Given request - Please output every one of the rows below word for word, leaving out the pictures.

[Target pointing data]
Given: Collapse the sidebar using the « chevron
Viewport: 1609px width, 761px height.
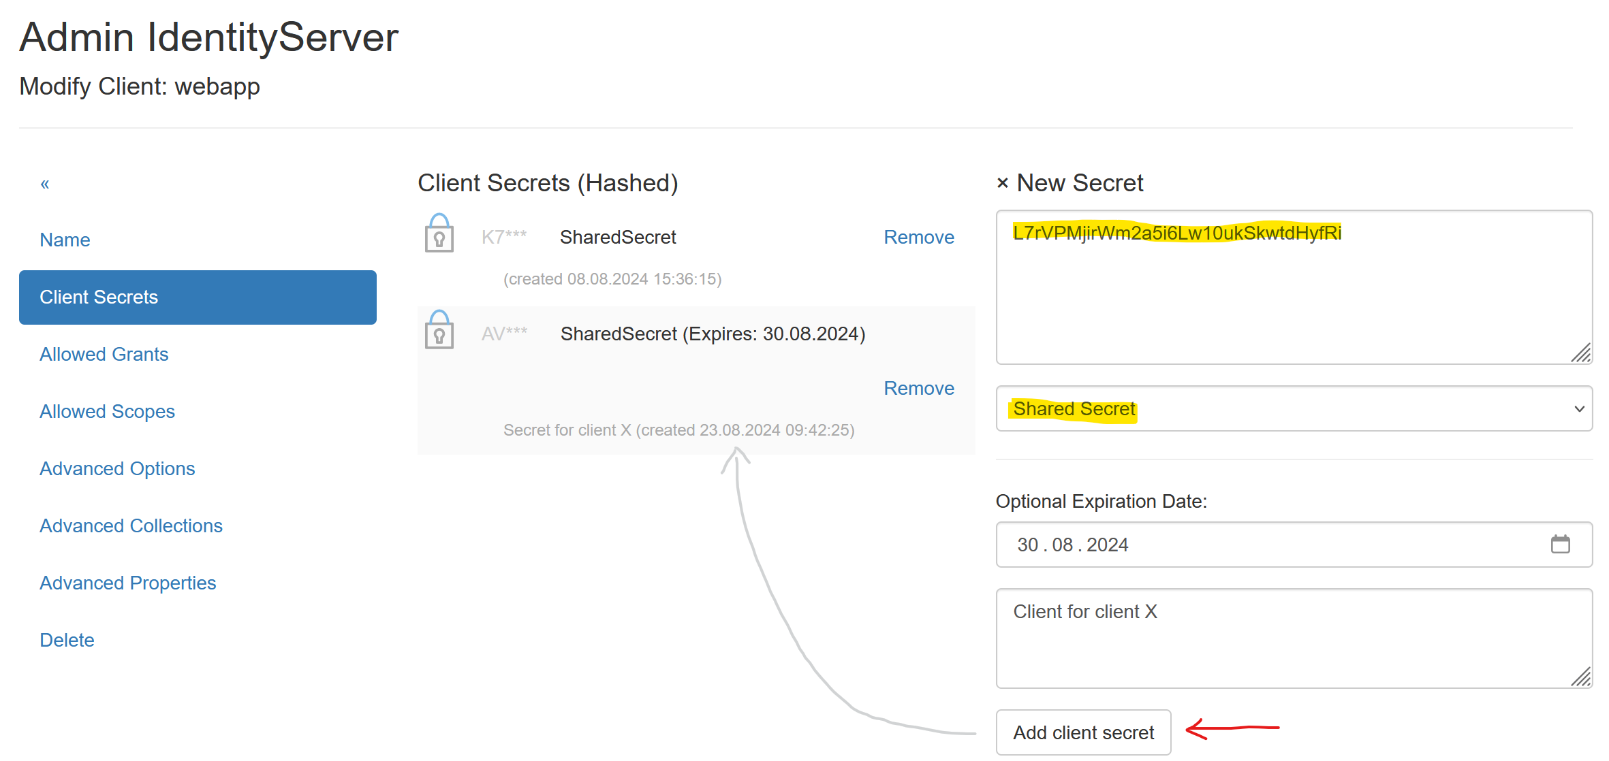Looking at the screenshot, I should 45,184.
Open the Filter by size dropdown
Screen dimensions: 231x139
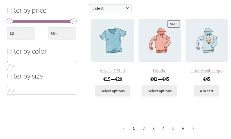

Reply -
Given: Collapse the sidebar using the « chevron
Viewport: 1609px width, 761px height.
Looking at the screenshot, I should 45,184.
Open the Filter by size dropdown
Screen dimensions: 231x139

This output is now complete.